▸ Required work
• 1. List each place or region that the Williamsburg column names, counting each one only once.
• 2. Carry on the Williamsburg column from the point where it stops.

— START Page —

WILLIAMSBURG, VIRGINIA

Here is the “real world”

 

 

 

August 23, 2006

 

 

 

 

 

 

 

This has certainly been a keen week for those interested in zoological esoterica.

 

 Imagine my exhilaration when I read that a brown booby had been sighted at Virginia Beach. While it is not unheard of for boobies to frequent our shores, their appearances here are rare. Usually found in states of the deep South, as well as in Central America, brown boobies are pelagic birds who come ashore only to breed baby boobies. Whether our brown-breasted friend with his white booby belly has a mate and is here to present Virginia with still more boobies is difficult to say. 

 

As if the booby sighting wasn’t enough excitement for zoophiles, George Allen decided to share with an audience in Breaks, Virginia his unexpectedly deep-seated knowledge of macaques, or rhesus monkeys.

 

So delirious was Allen when thought he sighted a rhesus in the audience that he immediately identified it for his listeners. “Macaca,” he blurted out, as he pointed to what turned out to be a young Indian-American filming Allen’s appearance for the Webb campaign.

— END Page —
— START Material —

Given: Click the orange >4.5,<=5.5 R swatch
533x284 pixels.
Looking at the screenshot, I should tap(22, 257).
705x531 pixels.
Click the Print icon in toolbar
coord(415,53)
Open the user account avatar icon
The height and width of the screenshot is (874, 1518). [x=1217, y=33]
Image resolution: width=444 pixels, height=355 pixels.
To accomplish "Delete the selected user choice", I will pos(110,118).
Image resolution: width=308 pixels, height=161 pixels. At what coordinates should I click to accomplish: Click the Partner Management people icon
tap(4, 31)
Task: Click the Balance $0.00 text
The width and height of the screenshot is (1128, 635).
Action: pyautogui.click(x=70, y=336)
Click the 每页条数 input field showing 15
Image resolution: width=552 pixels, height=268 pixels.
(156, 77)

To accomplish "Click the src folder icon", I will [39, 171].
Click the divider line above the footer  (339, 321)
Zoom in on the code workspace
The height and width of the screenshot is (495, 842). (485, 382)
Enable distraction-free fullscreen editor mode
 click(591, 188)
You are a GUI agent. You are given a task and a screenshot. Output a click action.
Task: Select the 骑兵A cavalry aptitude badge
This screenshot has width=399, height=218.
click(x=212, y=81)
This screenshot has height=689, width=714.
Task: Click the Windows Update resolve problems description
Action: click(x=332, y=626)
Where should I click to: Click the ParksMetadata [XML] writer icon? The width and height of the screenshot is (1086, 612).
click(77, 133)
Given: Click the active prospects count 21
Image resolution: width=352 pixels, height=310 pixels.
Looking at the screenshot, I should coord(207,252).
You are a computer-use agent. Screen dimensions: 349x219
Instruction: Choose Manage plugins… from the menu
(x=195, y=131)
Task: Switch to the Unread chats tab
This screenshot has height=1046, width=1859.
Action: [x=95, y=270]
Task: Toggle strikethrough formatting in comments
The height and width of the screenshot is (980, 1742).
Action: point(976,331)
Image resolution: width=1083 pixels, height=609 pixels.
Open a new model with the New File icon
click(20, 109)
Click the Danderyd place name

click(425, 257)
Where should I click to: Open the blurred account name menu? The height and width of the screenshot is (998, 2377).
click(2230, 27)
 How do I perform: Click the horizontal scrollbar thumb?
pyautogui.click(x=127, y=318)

— END Material —

▸ Answers by task
• 1.
Williamsburg
Virginia
Virginia Beach
the deep South
Central America
Breaks

• 2.
In defense of Allen, it must be said that he has for some time been unnerved by the constant presence of a monkey with a camera filming what Allen calls his “constructive campaign” appearances around the state. At one point, the monkey had actually introduced himself to Allen’s campaign as S.R. Sidarth, but that obviously didn’t penetrate. If someone has only two initials for his first and middle name, what do you call him?  Allen naturally called it as he saw it, and, relying on his profound penchant for things primatic, came up with Macaca.

 

Realizing that the macaca was indigenous to India and Tibet, Allen welcomed the alien creature to America and to the “real world of Virginia.”

 

While Allen has been subjected to extreme heat for his inability to distinguish one animal species from another, it is his reference to the real world of Virginia that some find even more disturbing. What for Allen is the real world?  Why did Allen seem to take pleasure in distinguishing between his all-white audience down in the real Virginia and a dark-skinned American born in Fairfax County? 

 

Like our wayward booby, George Allen is not a native of Virginia. Despite his affected   suave southern accent, Allen was born and raised in California. Yet even when he was in high school there was within him a deep affection for things Confederate. He wore Confederate flag lapel pins and later thought nothing of hanging a noose outside his Charlottesville law office. As governor, he proclaimed a Confederate History and Heritage Month with nary a mention of slavery.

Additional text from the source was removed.